Four-coloring model and frustrated superfluidity in the diamond lattice

TL;DR

This paper introduces a four-coloring model for frustrated superfluidity in a diamond lattice, revealing a critical phase with algebraic order and quantum fluctuation-induced orbital ordering.

Contribution

It presents a novel four-coloring model for superfluidity on the diamond lattice, demonstrating emergent magnetostatic behavior and quantum order-by-disorder effects.

Findings

Extensive degeneracy in superfluid ground states due to coloring constraints

Power-law decay of phase and orbital correlations indicating algebraic order

Quantum fluctuations induce Néel orbital order breaking sublattice symmetry

Abstract

We propose a novel four-coloring model which describes "frustrated superfluidity" of $p$-band bosons in the diamond optical lattice.
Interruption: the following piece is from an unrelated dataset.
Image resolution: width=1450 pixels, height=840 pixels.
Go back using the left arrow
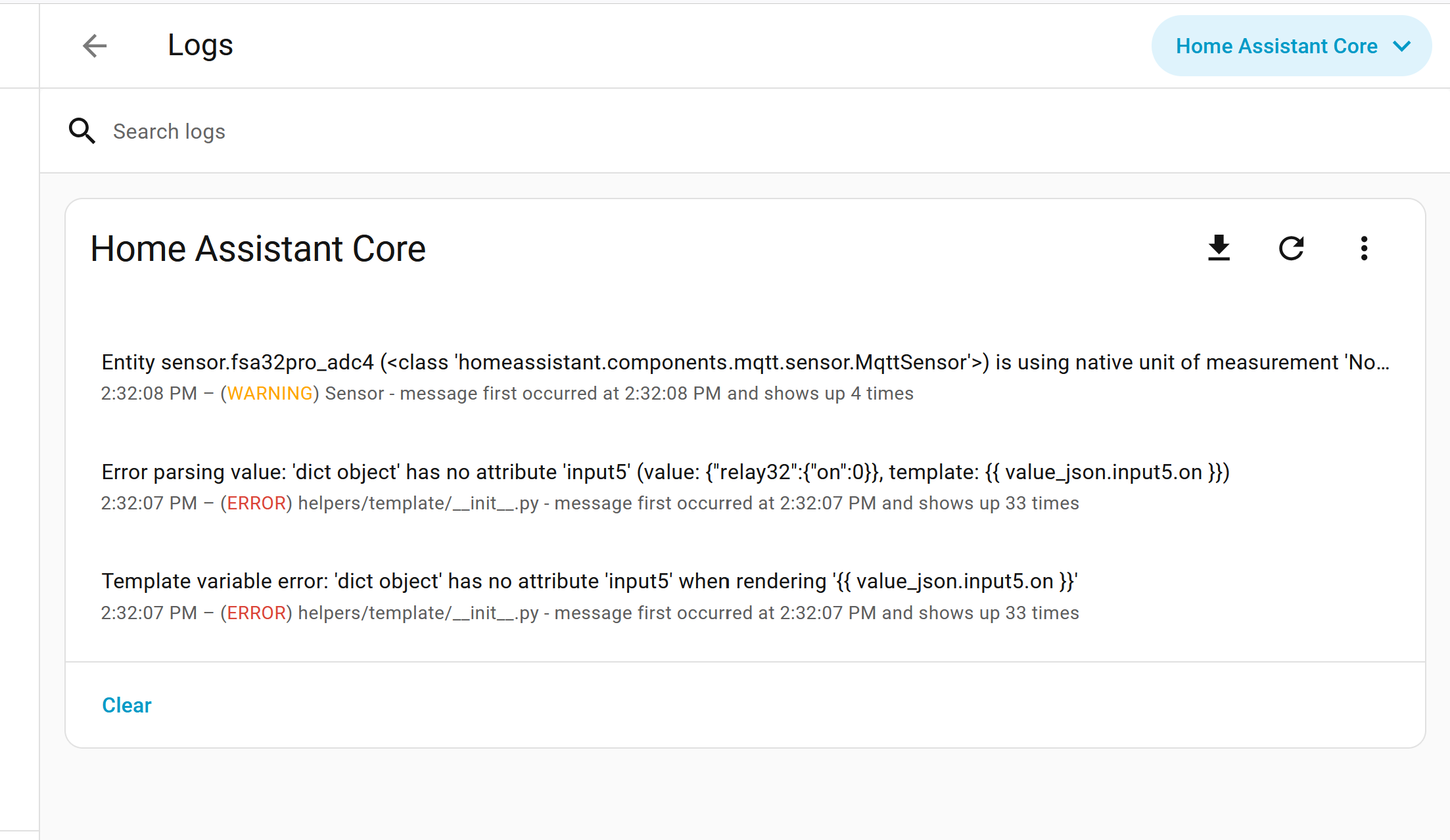click(95, 46)
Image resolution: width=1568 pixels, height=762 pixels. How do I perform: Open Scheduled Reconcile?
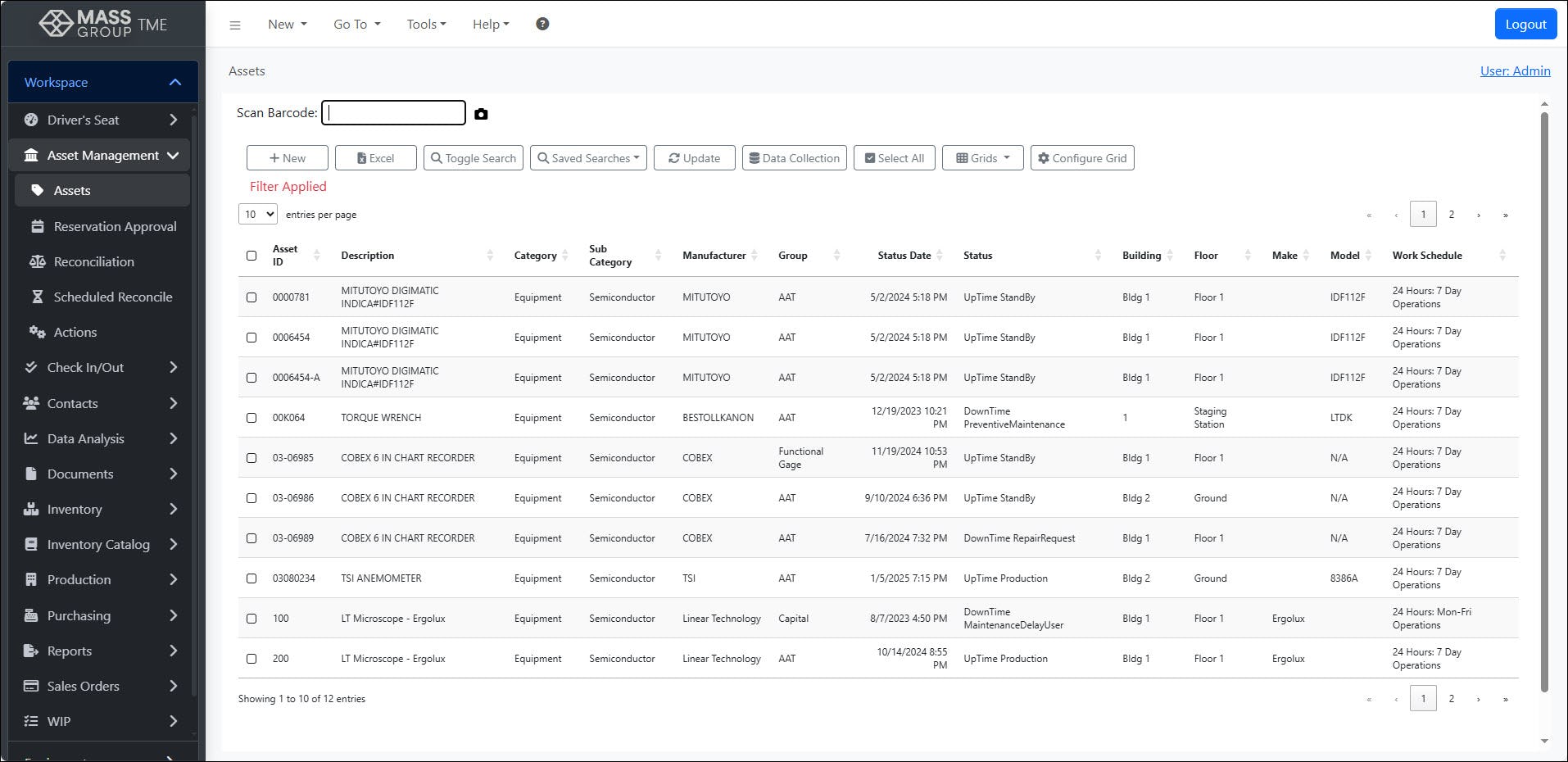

The superfluid phases of the condensate wavefunctions on the diamond-lattice bonds are mapped to four distinct colors at low temperatures. The fact that a macroscopic number of states satisfy the constraints that four differently colored bonds meet at the same site leads to an extensive degeneracy in the superfluid ground state at the classical level. We demonstrate that the phase of the superfluid wavefunction as well as the orbital angular momentum correlations exhibit a power-law decay in the degenerate manifold that is described by an emergent magnetostatic theory with three independent flux fields. Our results thus provide a novel example of critical superfluid phase with algebraic order in three dimensions. We further show that quantum fluctuations favor a N\'eel ordering of orbital angular moments with broken sublattice symmetry through the order-by-disorder mechanism.